Charlotte's Reason for Running

’...you feel sadness. A wave that crashes into you at unexpected moments. A level of anxiety creeps in that you never really noticed before and you just want to walk away and keep walking.’

Charlotte's Reason for Running

On Sunday 29th March 2020 Charlotte will be taking part in the London Landmarks Half Marathon. This is her story and her reason for running. You can support Charlotte on her journey here.

By Charlotte Harding

I didn't know whether this was something I should or would ever share, but with miscarriage being in the news highlighting its links to mental health, I felt now was a good time.

When I signed up to run the London Landmarks Half Marathon for Tommy's I didn't know I was pregnant, let alone that it would become a charity that I would turn to.

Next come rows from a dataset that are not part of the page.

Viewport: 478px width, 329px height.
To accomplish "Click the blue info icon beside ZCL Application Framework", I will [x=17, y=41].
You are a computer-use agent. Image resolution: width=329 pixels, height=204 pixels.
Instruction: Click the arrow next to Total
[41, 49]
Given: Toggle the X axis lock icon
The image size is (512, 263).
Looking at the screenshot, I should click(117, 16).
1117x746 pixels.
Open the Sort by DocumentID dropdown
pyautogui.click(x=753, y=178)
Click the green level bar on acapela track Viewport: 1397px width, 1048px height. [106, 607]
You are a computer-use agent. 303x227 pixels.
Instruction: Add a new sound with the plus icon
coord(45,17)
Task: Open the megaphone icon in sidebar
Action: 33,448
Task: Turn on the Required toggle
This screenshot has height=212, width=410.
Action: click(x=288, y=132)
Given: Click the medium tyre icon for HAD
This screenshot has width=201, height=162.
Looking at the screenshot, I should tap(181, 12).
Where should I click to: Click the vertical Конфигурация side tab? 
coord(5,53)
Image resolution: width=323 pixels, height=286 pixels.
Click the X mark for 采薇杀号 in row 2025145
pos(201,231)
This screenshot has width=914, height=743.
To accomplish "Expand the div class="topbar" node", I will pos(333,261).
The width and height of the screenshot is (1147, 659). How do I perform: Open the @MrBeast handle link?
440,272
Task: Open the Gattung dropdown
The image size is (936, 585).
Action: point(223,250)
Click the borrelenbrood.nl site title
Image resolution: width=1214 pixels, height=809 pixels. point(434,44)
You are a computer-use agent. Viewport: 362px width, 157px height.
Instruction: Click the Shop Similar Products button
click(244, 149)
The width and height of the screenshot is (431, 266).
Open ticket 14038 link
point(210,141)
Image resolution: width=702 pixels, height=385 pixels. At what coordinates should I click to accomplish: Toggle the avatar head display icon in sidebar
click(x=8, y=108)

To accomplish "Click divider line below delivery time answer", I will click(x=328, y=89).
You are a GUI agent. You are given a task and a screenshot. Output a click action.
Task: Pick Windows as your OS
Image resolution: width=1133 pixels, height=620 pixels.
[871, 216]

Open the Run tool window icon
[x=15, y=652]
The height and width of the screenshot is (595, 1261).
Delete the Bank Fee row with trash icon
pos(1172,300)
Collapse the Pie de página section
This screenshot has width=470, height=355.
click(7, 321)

At the end of 2019, I had a miscarriage. I was that one in four statistic that you see so often. I was nine weeks, there was no baby. Just an empty pregnancy sac.
You feel that you can't open up or share what you have gone through. You feel that getting pregnant is one of the most natural things in the world, our bodies are biologically made to do so, you feel like you have failed, that your body has failed, that there is something wrong with you.

Did I eat the wrong thing? Did I do the wrong thing? What did I do?

You feel ashamed. You don't want to be treated differently but then you want the questions of when will you have another baby? to stop as you try to physically and mentally deal with the loss.

You feel guilty as you already have a child so you are lucky, and because it wasn't really a baby just some bits that hadn't quite developed, how can you feel sad for something that basically looks like an egg with a yolk?

But you felt pregnant, you started to plan, you get a due date and names pop in your head, you wonder how your other child will react, you panic that you won't love another child as much and feel guilty in another way. But you wanted that baby, you want to see your child with a sibling, you want to hold that newborn in your arms and go back to sleepless nights and three-hourly feeds.

And then you feel sadness. A wave that crashes into you at unexpected moments. A level of anxiety creeps in that you never really noticed before and you just want to walk away and keep walking.

It is hard, people don't know what to say to you, how to be around you. You want to hear about your pregnant friend's weird cravings, their moans about aches and pains. You want to see pictures of their newborns, as you may not have your baby, but you wouldn't wish what you went through on anyone.

I'm still in the early stages of dealing with this and hopefully in time I will heal, and we will have another baby that will turn our lives upside down.

But for now, I guess it is just a case of day by day.